■ Exercise instructions
[1] In the review of A Passage to India, where does Mrs. Moore first meet Aziz?
[2] Please go on with the review of A Passage to India from its last sentence.

# start of Given passage

Thursday, August 22, 2013

A Passage to India - E.M. Forster

In my continuing quest to read Modern Library's list of the 100 Best Novels, I found myself again facing a book and author I had never heard of before this challenge.  I have a feeling this will be a recurring theme.  It's amazing how much quality literature a solid education omits.  Or maybe the amazing thing is how much quality is out there to begin with...

Unlike my experience with Booth Tarkington's work, E.M. Forster's novel does fall into a historical period which habitually enchants me.  The book is set in colonial India around the 1920s.  At the time of its publication, the novel paralleled current events.  Forster, in fact, wrote the work based on his own experiences in the country.

The book centers around Dr. Aziz, an Indian doctor, Mrs. Moore, an older English woman, Adela Quested, a young English girl engaged to Mrs. Moore's son, and Cyril Fielding, an Englishman who has befriended Aziz.

At its start, the book explores some generic and all-together uneventful days following the arrival of Mrs. Moore and Adela in India.  Mrs. Moore meets and befriends Aziz at a mosque, despite an initial misunderstanding of each other's intents.  This encounter and subsequent ones all highlight the differences between the Indians and the British.  While the characters are too polite - or perhaps too sanctimonious - to discuss the differences with each other, they continually cause misconceptions between parties.  Each party is simply unable to read the other culture's social cues.

# end of Given passage
# start of Given information

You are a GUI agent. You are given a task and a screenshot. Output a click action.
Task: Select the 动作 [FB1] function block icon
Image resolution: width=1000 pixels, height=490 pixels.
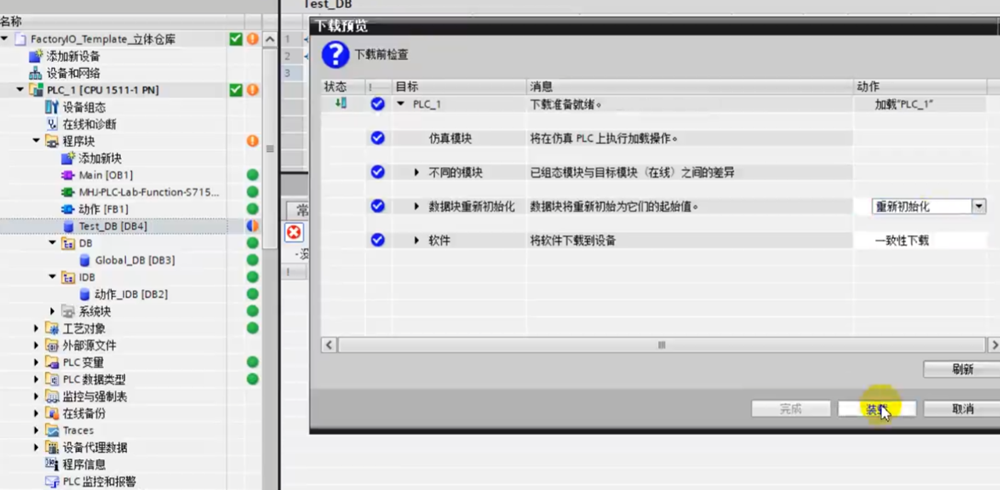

# end of Given information

■ Results of the tasks
[1] At a mosque.

[2]
This is most evident when a series of statements and invitations uttered only out of courtesy lead to a day trip to explore some caves.  Aziz escorts Mrs. Moore and Adela to the national landmarks.  In the first cave, Mrs. Moore realizes caving does not fall under her activities of choice; she opts to sit out the remainder of the exploration.  Once alone with the guide, Aziz and Adela exchange awkward conversation and then the trip is disbanded without ceremony when Adela disappears during a rest. Aziz returns to the camp to discover she left with a friend.  The remaining group returns to town where Aziz is arrested for attacking Adela.

The remainder of the novel covers the trial and the changed relationships between the main characters. Again, the divergence between British and Indian culture radiates from near every line.  

It takes little imagination to see that Forster's work is an exploration of multicultural friendship.  He seeks to determine whether such a phenomenon is even possible.  The characters are plagued from the start by their cultural differences and this traits do seem to remain insurmountable for them, even to the last page.  Forster's seems to have concluded that the Indian people could never befriend the British as long as they remained subservient to them.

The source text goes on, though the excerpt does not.